By default, disable all interactive logins:
PasswordAuthentication no
KbdInteractiveAuthentication no
But then listen on port 9022 (or some other port of your choosing) and require both public key authentication and keyboard-interactive authentication on logins to that port, adding an additional authorized keys file (here, ~/.ssh/authorized_keys_totp
) specifically for less-trusted keys:
Port 9022
Match LocalPort 9022
KbdInteractiveAuthentication yes
AuthorizedKeysFile .ssh/authorized_keys .ssh/authorized_keys_totp
AuthenticationMethods publickey,keyboard-interactive:pam
(Note that this port also accepts the usual high-trust keys in authorized_keys
, mostly for testing TOTP authentication.)

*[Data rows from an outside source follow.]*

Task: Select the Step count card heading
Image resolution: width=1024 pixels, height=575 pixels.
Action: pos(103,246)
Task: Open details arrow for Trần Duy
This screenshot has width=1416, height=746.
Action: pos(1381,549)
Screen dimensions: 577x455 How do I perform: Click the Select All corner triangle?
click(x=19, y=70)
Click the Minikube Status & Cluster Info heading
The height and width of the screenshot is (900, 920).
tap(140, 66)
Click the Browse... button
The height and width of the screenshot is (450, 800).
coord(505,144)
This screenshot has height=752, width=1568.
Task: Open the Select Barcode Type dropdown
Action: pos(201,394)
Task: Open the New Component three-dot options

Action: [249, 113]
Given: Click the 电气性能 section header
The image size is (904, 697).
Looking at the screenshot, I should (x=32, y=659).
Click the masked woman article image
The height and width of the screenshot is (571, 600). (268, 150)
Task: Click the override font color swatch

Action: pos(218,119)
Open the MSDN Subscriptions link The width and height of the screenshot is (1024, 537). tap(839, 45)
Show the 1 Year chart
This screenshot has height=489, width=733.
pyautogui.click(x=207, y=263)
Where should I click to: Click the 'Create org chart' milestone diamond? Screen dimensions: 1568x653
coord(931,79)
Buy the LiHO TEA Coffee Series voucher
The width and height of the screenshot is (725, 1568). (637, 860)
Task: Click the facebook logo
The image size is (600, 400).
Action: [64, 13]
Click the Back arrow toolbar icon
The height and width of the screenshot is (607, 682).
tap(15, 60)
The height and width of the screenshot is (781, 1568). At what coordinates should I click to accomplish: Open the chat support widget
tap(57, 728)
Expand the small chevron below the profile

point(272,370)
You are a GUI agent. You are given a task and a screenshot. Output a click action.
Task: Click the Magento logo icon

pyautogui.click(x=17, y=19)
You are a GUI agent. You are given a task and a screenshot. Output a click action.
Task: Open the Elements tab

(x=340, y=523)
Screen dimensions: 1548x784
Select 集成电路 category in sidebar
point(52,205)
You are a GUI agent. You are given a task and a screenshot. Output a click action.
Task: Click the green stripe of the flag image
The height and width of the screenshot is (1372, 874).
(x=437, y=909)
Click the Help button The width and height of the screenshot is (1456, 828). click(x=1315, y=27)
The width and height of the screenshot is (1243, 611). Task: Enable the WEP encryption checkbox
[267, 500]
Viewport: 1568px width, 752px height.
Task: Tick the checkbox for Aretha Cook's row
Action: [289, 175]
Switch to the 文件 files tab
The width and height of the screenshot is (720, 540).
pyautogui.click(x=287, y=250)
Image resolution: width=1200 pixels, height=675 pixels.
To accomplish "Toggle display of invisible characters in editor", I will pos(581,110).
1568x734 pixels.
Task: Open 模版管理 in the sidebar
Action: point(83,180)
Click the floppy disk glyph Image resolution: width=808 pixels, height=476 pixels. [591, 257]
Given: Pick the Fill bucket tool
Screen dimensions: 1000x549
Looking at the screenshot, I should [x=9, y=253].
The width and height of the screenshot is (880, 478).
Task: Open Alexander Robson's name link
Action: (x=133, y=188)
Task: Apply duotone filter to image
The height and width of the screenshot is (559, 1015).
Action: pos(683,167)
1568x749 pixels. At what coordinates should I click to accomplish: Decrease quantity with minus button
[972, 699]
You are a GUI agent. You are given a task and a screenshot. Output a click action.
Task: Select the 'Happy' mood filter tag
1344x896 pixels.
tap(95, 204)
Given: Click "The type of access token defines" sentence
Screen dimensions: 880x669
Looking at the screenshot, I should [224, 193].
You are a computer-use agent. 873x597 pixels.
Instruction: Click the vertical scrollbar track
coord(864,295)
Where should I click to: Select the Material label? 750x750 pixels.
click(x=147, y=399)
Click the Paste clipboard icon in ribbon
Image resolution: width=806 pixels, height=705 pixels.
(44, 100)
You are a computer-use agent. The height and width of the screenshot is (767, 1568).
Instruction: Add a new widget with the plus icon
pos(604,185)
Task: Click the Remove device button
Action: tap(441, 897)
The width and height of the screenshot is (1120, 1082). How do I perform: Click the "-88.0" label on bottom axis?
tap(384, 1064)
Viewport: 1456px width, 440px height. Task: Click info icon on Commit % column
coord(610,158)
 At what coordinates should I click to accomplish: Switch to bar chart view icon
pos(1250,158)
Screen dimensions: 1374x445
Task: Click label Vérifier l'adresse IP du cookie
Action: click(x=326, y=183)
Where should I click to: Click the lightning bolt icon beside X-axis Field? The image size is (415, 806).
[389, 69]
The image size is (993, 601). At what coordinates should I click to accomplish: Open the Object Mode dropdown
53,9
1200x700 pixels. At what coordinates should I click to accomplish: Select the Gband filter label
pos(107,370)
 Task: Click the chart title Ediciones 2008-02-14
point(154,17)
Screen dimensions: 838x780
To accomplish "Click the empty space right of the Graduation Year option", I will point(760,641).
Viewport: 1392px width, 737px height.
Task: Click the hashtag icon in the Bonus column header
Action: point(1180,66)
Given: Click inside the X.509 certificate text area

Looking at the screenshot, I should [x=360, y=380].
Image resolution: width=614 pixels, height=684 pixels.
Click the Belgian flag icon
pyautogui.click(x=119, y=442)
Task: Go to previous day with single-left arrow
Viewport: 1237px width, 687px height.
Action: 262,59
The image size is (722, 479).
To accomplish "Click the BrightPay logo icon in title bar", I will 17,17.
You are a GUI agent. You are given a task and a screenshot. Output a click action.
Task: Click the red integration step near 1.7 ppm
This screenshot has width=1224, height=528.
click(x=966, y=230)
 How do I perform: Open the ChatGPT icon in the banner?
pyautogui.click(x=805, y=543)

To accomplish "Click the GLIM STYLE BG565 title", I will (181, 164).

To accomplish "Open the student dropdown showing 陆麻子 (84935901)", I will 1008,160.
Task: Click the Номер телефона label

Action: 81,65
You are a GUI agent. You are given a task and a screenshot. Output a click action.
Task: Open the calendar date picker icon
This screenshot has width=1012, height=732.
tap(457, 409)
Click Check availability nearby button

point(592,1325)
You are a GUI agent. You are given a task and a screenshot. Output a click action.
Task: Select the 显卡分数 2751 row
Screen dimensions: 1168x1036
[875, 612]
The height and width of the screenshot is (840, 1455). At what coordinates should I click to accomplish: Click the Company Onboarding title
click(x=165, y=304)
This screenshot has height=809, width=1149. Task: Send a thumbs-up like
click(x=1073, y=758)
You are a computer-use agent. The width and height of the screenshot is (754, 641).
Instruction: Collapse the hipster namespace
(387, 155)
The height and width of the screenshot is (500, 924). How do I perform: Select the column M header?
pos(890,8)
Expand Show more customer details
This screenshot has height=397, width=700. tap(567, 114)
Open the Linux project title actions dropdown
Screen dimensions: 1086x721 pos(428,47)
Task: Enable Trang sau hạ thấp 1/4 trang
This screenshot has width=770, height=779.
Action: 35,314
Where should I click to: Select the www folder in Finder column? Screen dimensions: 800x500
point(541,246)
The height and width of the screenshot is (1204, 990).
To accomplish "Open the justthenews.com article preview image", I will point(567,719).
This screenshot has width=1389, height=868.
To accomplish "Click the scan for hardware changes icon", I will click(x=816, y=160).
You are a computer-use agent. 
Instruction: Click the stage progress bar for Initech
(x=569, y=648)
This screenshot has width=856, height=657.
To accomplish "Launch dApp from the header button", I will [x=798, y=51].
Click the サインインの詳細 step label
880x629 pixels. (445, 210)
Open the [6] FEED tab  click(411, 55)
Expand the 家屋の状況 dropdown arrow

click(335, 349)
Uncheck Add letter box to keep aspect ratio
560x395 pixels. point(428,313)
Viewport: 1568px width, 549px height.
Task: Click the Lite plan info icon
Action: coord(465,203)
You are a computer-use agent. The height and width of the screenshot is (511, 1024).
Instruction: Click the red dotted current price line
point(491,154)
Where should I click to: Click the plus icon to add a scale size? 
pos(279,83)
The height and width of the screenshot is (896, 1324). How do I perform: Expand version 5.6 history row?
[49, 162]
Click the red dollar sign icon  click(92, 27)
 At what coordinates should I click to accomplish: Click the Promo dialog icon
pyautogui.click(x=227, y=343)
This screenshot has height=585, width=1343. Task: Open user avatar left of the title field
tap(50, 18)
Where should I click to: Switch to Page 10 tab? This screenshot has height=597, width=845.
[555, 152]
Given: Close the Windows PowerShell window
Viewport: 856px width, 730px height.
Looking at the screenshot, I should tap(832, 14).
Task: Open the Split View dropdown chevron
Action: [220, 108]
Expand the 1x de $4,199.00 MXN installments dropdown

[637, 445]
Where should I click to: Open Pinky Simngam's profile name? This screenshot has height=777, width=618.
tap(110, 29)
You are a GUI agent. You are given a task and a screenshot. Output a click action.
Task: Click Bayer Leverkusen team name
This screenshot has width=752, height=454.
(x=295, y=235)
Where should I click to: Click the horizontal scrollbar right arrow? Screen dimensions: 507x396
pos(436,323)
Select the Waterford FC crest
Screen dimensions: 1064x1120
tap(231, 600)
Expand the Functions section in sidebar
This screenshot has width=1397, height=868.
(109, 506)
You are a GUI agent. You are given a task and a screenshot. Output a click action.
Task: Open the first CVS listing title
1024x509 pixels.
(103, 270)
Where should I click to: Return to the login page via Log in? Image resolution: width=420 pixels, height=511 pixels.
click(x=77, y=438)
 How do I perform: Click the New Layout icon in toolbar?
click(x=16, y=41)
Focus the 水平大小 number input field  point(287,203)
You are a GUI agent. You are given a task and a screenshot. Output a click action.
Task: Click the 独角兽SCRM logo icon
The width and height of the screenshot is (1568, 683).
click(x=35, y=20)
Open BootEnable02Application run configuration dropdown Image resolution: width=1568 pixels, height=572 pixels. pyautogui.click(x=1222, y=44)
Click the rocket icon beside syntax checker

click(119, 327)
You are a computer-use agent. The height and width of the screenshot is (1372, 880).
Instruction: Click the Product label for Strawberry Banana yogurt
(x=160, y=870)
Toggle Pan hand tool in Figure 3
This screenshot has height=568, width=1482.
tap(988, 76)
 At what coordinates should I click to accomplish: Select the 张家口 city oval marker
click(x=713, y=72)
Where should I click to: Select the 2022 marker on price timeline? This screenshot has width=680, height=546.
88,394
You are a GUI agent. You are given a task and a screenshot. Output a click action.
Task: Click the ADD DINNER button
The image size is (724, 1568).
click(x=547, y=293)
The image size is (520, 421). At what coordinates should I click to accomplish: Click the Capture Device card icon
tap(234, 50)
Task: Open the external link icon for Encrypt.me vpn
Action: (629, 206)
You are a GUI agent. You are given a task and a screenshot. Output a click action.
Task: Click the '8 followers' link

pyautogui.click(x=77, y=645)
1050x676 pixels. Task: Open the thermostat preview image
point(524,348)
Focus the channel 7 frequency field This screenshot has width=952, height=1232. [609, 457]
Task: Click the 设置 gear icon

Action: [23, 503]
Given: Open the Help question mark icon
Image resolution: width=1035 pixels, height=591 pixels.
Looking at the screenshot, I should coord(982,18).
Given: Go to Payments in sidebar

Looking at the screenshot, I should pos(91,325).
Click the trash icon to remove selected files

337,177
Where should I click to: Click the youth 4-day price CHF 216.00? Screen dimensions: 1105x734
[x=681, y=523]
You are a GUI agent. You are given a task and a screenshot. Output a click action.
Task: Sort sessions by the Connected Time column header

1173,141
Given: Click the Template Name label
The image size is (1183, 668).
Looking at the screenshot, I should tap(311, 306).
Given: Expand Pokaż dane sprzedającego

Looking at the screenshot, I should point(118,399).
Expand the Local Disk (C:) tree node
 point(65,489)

Restart ssh (e.g., systemctl restart ssh.service
) and modify your server's firewall rules to allow port 9022 access (if necessary).
#The Moment of Truth
Test the login to port 9022 from another terminal:
ssh -S none -o KbdInteractiveAuthentication=yes target.server.example.com -p 9022
You should be prompted for your TOTP code. (Note the use of -S none
to disable any use of a control master session, and -o KbdInteractiveAuthentication=yes
to enable interactive authentication in case you have it disabled by default in your client config.) Assuming this worked, now test port 22 and confirm you are not prompted for a TOTP code:
ssh -S none -o KbdInteractiveAuthentication=yes target.server.example.com
Voila! You are done. You may now create new less-trusted keys and add them to ~/.ssh/authorized_keys_totp
so they won't be accepted on port 22 and will therefore always require a valid TOTP code.
#Additional thoughts
-
Do not use control master sessions from less trusted clients. This advice actually isn't specific to TOTP logins, but is especially important for the threat model addressed here. Specify
-S none
, or better yet disable control master by config on less-trusted clients, so no one else can piggyback on your session. (While it would be nice to automate this via a remote port match in the config, OpenSSH doesn't currently have this capability.) TOTP aside, on less-trusted clients you don't want to open a window in which an adversary with simultaneous access to the machine can silently make use of a live session without your knowledge. -
Using a separate port is the only way I've found to distinguish TOTP-required login requests for an arbitrary user from regular public key authentication requests for the same user. If there's a better way (e.g., using some
authorized_keys
setting), please let me know, as that would simplify things significantly! -
Is there a server-side way to disable connection multiplexing? I'd rather not rely on client configuration if possible.
MaxSessions 1
doesn't solve this problem because the adversary can still use the session after you terminate the last/only connection until the session times out.